Among African-American children a different pattern is evident from the research. Before age seven these children show greater variability in their attitudes than white children preferring both their own and other groups. Their preferences for other groups decline after age seven. Researchers have interpreted these differences to indicate African-American children's attraction at younger ages to both groups, in part because of the societal pressures for white preferences (Cross, 1991), and the children's limited cognitive concept of identity. By age seven to twelve children have advanced cognitive skills to differentiate personal identity from reference group orientation, the latter strongly influenced by larger society.

Increasingly, educational researchers are identifying affective perspective-taking or empathy as one of the key characteristics of a successful learner (e.g., Jones, 1990). They recognize that an individual's success involves the abilities to view the world through the eyes of others, communicate effectively with others, and value sharing experiences with persons of other backgrounds. Those children with higher empathic understanding have greater grade point averages (e.g., Bonner and Aspy, 1984) and higher-order reading comprehension skills (Kohn, 1991). Developmental psychologists have found that the problems some children experience in social relationships are due in large part to their inabilities to understand how others think and feel.

Despite definitional differences apparent throughout the relevant literature (Pecukonis, 1990) and persistent controversies about the specific behaviors desired and who should encourage them, there is general concurrence among various professionals serving children and their families that empathy and its related prosocial behaviors are critical to healthy individual and group functioning, that they are learned early and to a large extent learned permanently, and that they can be promoted and modified by educational interventions. A common saying among educators working to promote tolerance is that there is no gene for racism (Schwartz, 1994). While children may develop intolerant attitudes and display negative behaviors even at very early ages, they can be educated to think and act in other ways valuing human differences.


The Effectiveness of Intervention Programs

While many different programs have been developed in the last three decades to increase multi-cultural knowledge and experiences, and modify attitudes and behaviors regarding bias and tolerance, the available research shows that only specific program elements are associated with significant increases in empathy and other related desired behaviors. These elements include:

  • Training in interpersonal perception and empathic responding (e.g., Pecukonis, 1990).

  • An initial focus on one's own feelings and then attainment of a broader view to understand the feelings of others (e.g., Black and Phillips, 1982).
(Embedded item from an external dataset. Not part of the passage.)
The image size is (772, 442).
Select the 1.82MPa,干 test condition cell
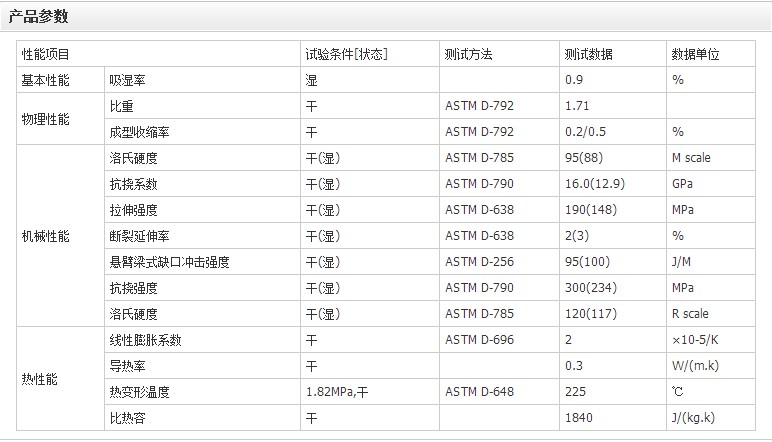[338, 392]
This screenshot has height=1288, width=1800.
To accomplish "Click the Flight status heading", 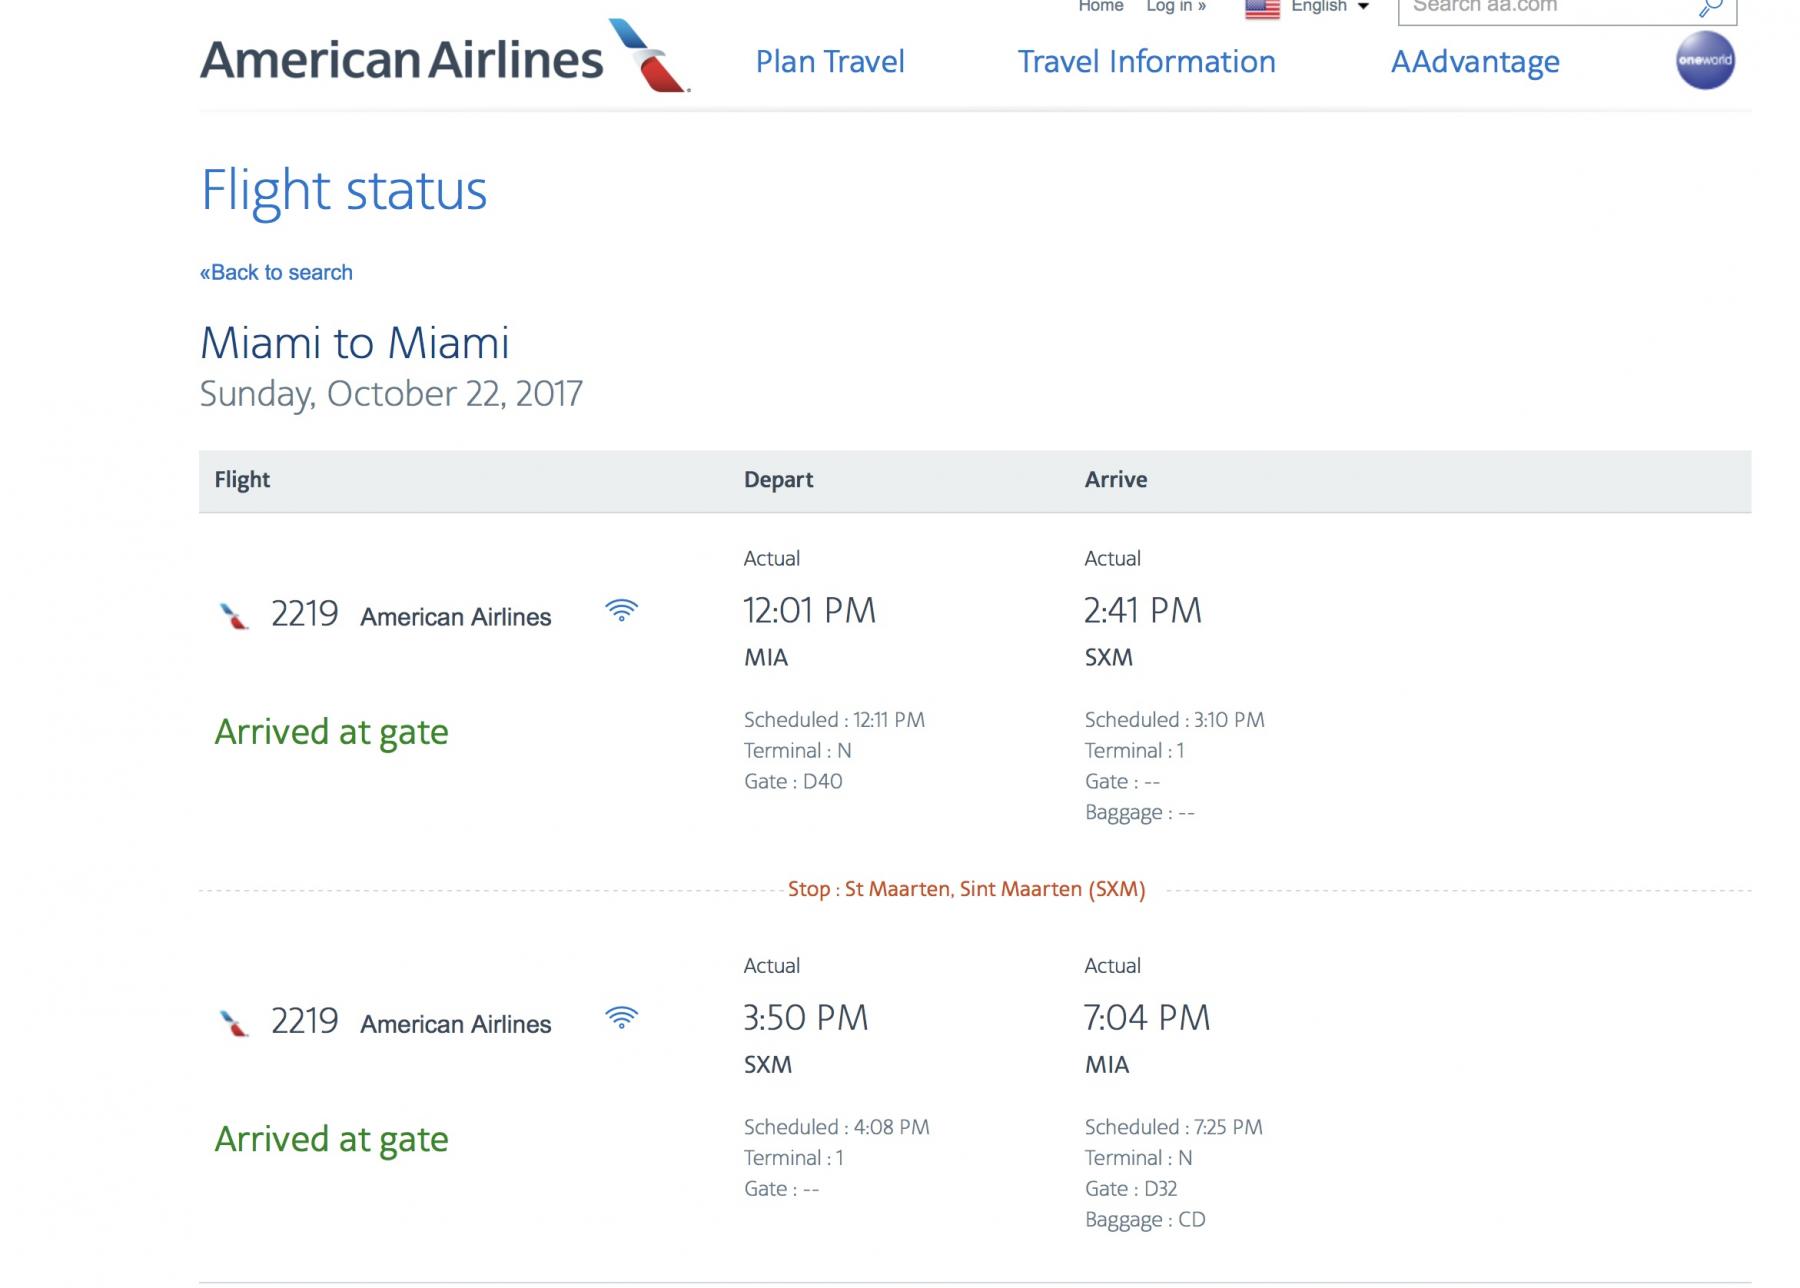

  • Attention to the similarities between oneself and others (e.g., Clarke, 1984).

  • Role-playing or role-taking activities that call for children or adults to assume the feelings or position of another (Black and Phillips, 1982).

  • Ongoing practice in perceiving or imagining another's perspective (Black and Phillips, 1982).

  • Positive trait attribution - ascribing value to empathic behaviors (e.g., Kohn, 1991).

  • Modeling empathic behavior by teachers (e.g., Kohn, 1991).

  • Studying famous empathetic persons (Dixon, 1980).